Yes. UUID v4 uses `crypto.randomUUID()`, the other variants use `crypto.getRandomValues()`. Both are CSPRNG sources, suitable for tokens, keys and ID generation.
How likely is a collision?
UUID v4 (122 bits of entropy) needs about 2.71 billion IDs before reaching the 50% collision mark (birthday paradox). Effectively zero in everyday use.
Is UUID v7 already stable?
Yes. UUID v7 has been officially standardized in RFC 9562 (May 2024). Postgres 17 has native v7 support, and libraries exist in every major language.

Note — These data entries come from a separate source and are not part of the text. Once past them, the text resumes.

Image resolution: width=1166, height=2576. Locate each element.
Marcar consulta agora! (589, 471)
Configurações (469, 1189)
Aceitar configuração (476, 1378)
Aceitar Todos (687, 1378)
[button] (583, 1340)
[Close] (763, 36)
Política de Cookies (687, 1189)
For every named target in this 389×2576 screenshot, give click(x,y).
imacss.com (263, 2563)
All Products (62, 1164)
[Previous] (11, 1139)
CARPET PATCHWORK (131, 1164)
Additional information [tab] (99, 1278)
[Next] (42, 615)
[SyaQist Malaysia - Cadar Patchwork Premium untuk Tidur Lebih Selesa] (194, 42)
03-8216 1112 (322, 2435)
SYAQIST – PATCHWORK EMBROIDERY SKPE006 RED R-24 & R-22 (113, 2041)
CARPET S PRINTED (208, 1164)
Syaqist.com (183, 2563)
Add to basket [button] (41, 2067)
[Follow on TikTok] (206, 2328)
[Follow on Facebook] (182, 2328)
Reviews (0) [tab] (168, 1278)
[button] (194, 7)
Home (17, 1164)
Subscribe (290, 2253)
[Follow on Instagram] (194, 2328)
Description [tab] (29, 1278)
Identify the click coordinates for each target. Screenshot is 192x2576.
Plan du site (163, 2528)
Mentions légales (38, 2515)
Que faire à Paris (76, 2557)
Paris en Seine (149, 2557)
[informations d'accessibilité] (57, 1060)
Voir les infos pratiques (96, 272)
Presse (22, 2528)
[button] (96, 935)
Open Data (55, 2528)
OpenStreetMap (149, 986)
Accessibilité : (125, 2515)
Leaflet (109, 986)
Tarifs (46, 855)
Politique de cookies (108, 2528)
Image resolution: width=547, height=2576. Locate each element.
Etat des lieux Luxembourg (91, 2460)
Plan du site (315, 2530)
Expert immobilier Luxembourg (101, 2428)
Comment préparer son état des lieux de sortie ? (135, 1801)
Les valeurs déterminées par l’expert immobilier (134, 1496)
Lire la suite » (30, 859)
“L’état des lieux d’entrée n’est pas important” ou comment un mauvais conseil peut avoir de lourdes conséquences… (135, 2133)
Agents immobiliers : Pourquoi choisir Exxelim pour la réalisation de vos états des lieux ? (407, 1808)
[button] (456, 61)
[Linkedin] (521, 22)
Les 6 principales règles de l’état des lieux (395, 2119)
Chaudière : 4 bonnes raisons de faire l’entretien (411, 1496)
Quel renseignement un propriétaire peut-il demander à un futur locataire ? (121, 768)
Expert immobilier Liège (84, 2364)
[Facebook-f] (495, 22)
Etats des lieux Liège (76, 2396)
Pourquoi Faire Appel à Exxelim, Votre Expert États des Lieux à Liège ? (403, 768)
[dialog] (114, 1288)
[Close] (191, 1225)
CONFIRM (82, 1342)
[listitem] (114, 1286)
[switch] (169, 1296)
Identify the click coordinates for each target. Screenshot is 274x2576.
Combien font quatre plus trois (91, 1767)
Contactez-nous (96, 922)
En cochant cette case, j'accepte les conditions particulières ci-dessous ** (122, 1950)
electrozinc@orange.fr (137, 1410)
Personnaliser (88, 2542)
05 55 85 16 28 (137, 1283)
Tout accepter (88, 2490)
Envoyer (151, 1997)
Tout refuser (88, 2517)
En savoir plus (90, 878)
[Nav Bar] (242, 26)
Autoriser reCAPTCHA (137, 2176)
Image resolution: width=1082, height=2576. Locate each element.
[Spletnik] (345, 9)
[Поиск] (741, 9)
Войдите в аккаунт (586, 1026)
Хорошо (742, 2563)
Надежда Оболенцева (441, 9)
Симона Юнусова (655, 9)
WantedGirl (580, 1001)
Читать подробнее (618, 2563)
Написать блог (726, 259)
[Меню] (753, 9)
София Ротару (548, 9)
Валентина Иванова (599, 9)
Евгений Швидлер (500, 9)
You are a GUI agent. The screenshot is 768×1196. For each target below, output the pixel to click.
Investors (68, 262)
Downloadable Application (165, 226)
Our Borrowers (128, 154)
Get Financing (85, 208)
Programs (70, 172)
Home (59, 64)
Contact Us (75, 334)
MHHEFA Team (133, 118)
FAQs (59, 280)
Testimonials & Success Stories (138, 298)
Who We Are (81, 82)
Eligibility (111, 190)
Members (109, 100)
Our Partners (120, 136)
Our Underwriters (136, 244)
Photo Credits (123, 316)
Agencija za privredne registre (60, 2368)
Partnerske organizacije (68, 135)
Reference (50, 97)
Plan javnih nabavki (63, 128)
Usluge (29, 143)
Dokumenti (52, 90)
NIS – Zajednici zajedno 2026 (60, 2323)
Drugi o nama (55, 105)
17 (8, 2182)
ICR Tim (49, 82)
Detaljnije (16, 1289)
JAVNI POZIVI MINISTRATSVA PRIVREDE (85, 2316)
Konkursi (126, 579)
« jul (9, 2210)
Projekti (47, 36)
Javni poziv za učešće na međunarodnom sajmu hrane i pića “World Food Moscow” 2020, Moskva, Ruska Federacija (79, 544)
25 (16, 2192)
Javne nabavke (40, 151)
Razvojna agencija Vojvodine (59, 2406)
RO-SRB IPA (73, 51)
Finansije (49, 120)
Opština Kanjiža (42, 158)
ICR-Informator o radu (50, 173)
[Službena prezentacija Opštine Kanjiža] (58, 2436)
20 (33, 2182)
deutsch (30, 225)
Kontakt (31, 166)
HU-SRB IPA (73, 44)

Why is no timestamp shown next to UUID v4 and NanoID?
These variants do not encode any timestamp. Only UUID v7 and ULID are time-sortable, so only there does the ms timestamp appear as extra info.
Does the page store the generated IDs anywhere?
No. The list lives only in the DOM of this single page. A reload regenerates new IDs. There is no server round trip, no `fetch`, no tracking. Only the most recent variant + count are kept in `localStorage` so the next visit starts in the right state.
Can I generate more than 100 IDs at once?
The UI is capped at 100 to keep rendering snappy. For script-driven needs (e.g. test data) call `crypto.randomUUID()` directly in Node or any language of choice.
Can the tool also create UUID v3/v5?
Not for the moment. v3 and v5 are deterministic (hash over namespace + name) and tend to live in server code. If you need them, drop us a line or use a library like `uuid` in Node or `python-uuid`.
Should I store UUIDs as strings or as bytes?
If the driver knows a native UUID type (Postgres, .NET, MongoDB), use the native type. Otherwise prefer `BINARY(16)` over `CHAR(36)`: 20 bytes saved per row, faster comparisons, no extra padding or cast overhead.